The photo that you see above (please bear with me whilst I figure out exactly how to use the new camera) was taken on the morning of New Year’s Eve. I’ve chosen this one because that is the sort of kit that I wear to a doctor’s appointment.
“What,” you may be thinking, “is he thinking? Having to climb out of that clobber and back into it must be a nightmare.”
Well, I’ll grant you that, yes, it is a bit time consuming. But clothing can be armour, a sartorial shield if you will. Faced with the prospect of hearing rough news, sitting across from an expert in his field, meeting with a new client or facing the bench, I like to be certain that I am seen as taking this thing seriously. Besides, as I’ve often pointed out, I feel better when I’m dressed.
Especially when I’m wearing a new tie. And especially when that tie is one for which I’d been hunting for a number of years ever since seeing it in a layout in a book. Grey and yellow striped.
Yellow ties always cheer me up and the addition of grey makes it that much more elegant in my book. The tie comes from Four-In-Hand and was handmade in Italy. It is self-tipped, has an all-wool interliner, and is bar tacked at the ends, all marks of a high quality tie. Four-In-Hand ties are exclusive designs and the company also stocks some wonderful vintage silk pocket squares. For those of you who struggle with colour matching, Johnathan Fischer, the owner of the store, also runs a blog that features almost any combination of which you can conceive. Appropriately entitled From the Waist Up. Give a visit. You might find something that you love. I did. Tell ’em I sent you.

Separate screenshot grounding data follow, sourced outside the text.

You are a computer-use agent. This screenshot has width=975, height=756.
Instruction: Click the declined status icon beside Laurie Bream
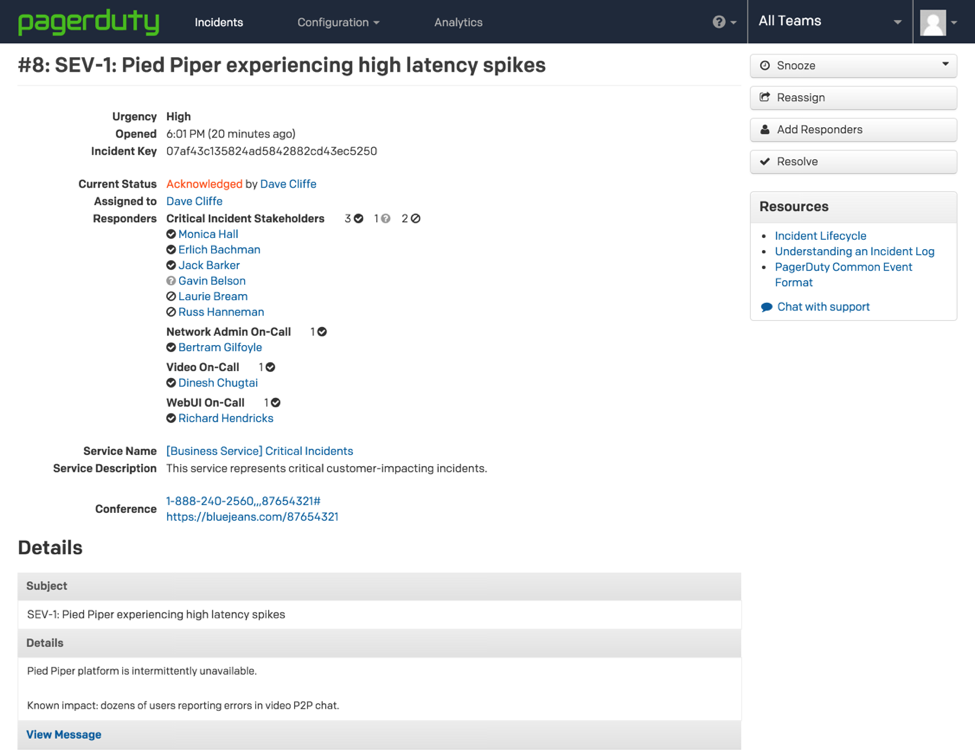click(171, 297)
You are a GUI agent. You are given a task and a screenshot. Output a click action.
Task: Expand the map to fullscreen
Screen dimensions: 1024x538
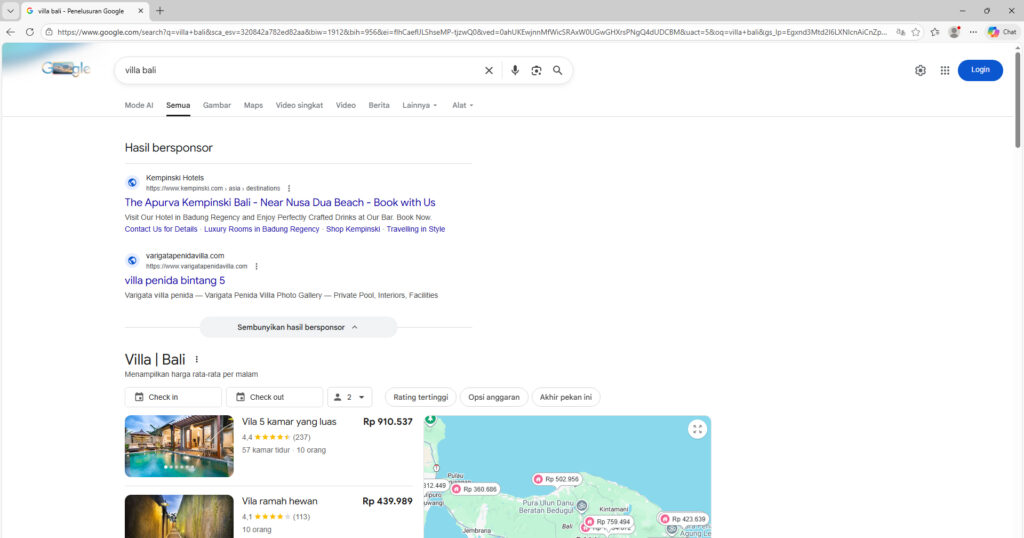(697, 429)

7 thoughts on “New Year, New Tie”
What a beautiful, generous, REAL Christmas tree. That is the way it should look! Thank you for setting and example of what is sincere, genuine, and authentic.

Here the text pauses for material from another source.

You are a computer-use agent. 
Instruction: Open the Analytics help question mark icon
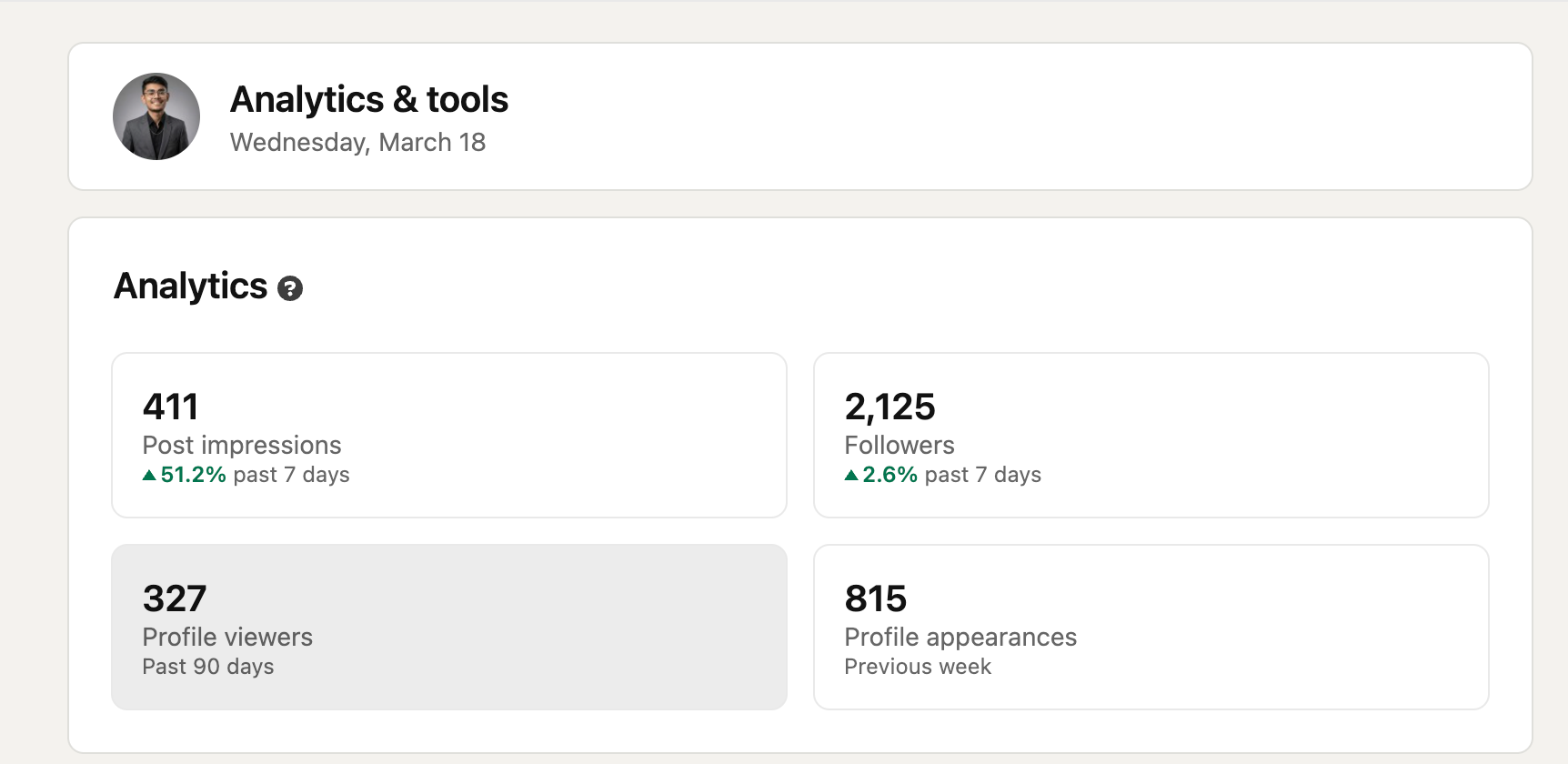click(289, 288)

I agree with you that it is best to wear a jacket and tie when meeting a professional such as a solicitor, dentist, or physician, but with some caveats.
Firstly, I fear that if I’m too well turned out, I might get “fleeced” by the physician. Secondly, it is my experience that nowadays when things are more casual, many “professionals” feel somewhat threatened by someone who has their act together sartorially. Does this make sense?
Better to take the middle road. Best to look impeccably clean and opt for something that a slightly destitute university prof might wear. In these situations of meeting professionals, I opt for plain, dark tweed sport coat, white shirt with tie, grey flannels, polished beef roll Sebagos. Dapper pocket square is omitted or replaced with plain white linen. The look is more square and shows minimal flair.
Square with Flair
Love the tie, love the trimmings, love the news. JUST having perspective on the height of you ceiling and am in full on envy. Terrific.
I always try to dress extremely well when I visit with my doctors. It makes me feel good to know I look my best and I think the office staff is nicer or more respectful to me because I took the time to care.
Your (armor) looks fantastic – my best wishes for nothing but good news from the doctor from me!
A million thank you also for leading me to “The Waist Up” – as you know I’m a klutz on matching and pairing it all. This is why you are so valued in this blog genre – you know what we need and ask all the appropriate questions.
Svieks! In Lithuanian – To Your Health!
Thank you Paul. All good news. Yassas! Greek for “to our health” if I remember correctly. Say hi to Jonathan for me.
I want the toy train set.
You’d have to fight him for it… and he’s in no mood these days.